17-year-old charged in Fairbanks area arson investigations
ANCHORAGE, Alaska (KTUU) - A 17-year-old from Interior Alaska has been arrested and charged in the arson investigation of the Two Rivers Lodge along Chena Hot Springs Road outside of Fairbanks and several other fires in the area.
The teenager was arrested by Alaska State Troopers and the Alaska State Fire Marshal’s Office on Thursday, according to a Friday morning online dispatch report. According to charging documents and a press release from the Alaska Department of Law, the teen has also been charged for his alleged role in six other fires in the area of Two Rivers and Pleasant Valley.
Troopers said the teenager became a suspect for the Two Rivers Lodge fire after they allegedly found surveillance footage of him filling up a gas can before the fire was set. The lodge was declared a total loss.
The dispatch said troopers obtained search warrants for the teen’s home, electronics and vehicle, where investigators claim to have uncovered digital and physical evidence related to the crime.

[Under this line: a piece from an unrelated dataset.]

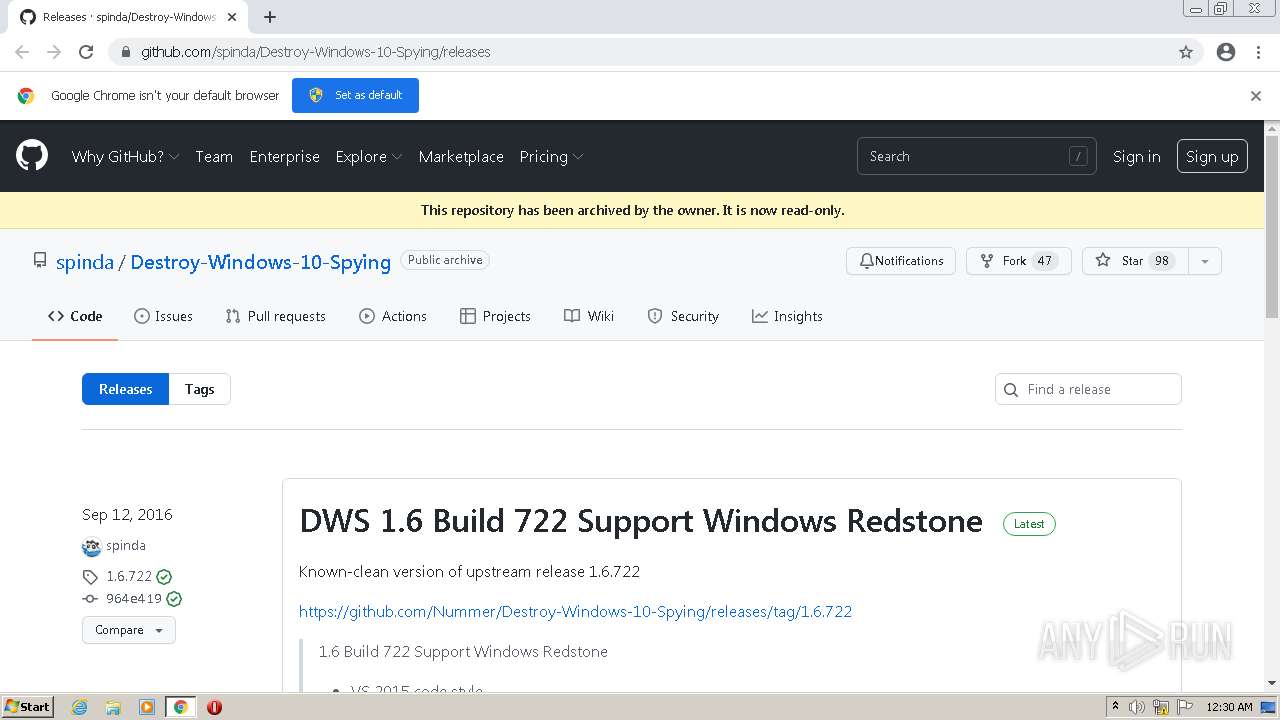Click spinda's avatar image
Screen dimensions: 1280x720
[91, 546]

The teenager was subsequently arrested and sent to the Fairbanks Youth Facility, according to the dispatch. Troopers have charged the teenager with two counts of first-degree arson, five counts of second-degree arson, four counts of second-degree burglary and multiple counts of criminal mischief.
The minor will be tried as an adult, troopers wrote. According to the release from the Department of Law, trying minors as adults is permitted under Alaska law when they are 16 or 17 and charged with certain offenses, including first-degree arson.

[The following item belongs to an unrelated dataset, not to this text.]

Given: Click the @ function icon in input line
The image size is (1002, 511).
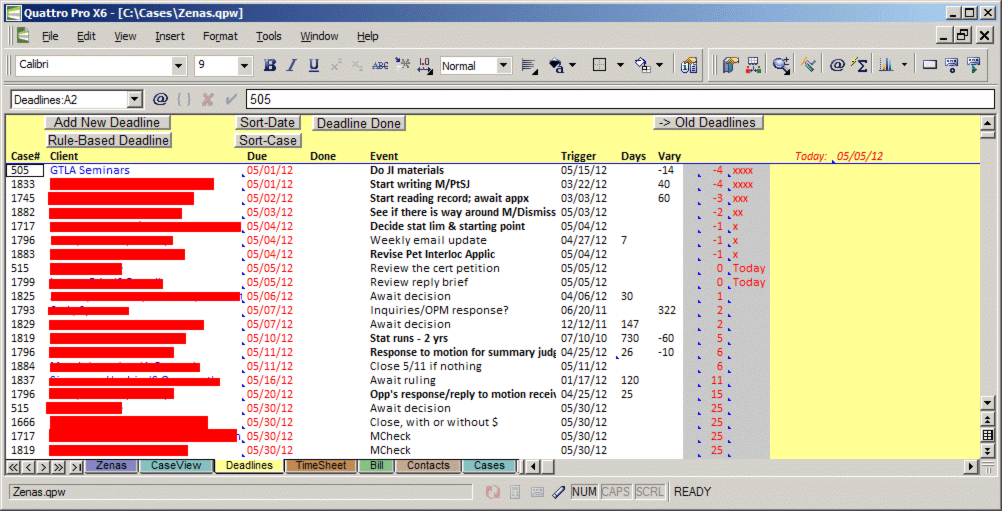Looking at the screenshot, I should pyautogui.click(x=160, y=100).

The other charges stem from fires that occurred throughout this summer at the Pleasant Valley Thrift Store, the Pleasant Valley Community Center, the Wagons North Trading Post, the Grange Hall Community Center, and two residential homes along Chena Hot Springs Road.
In total, the minor faces 18 charges, according to court documents, and was arraigned Friday in Fairbanks District Court. His bail was set at a $1 million cash performance bond, according to the press release.
According to a signed affidavit from Deputy State Fire Marshal Kyle Carrington, the teen allegedly admitted to starting the fires during an interview with authorities.
The Alaska Department of Public Safety worked with wildlife troopers, the FBI, U.S. Marshals Service, Alaska State Park Rangers and the Alaska Division of Forestry during the months-long investigation.
According to troopers, residents in Interior Alaska also submitted tips and reports that contributed to the investigation.
Editor’s note: This article has been updated with additional information.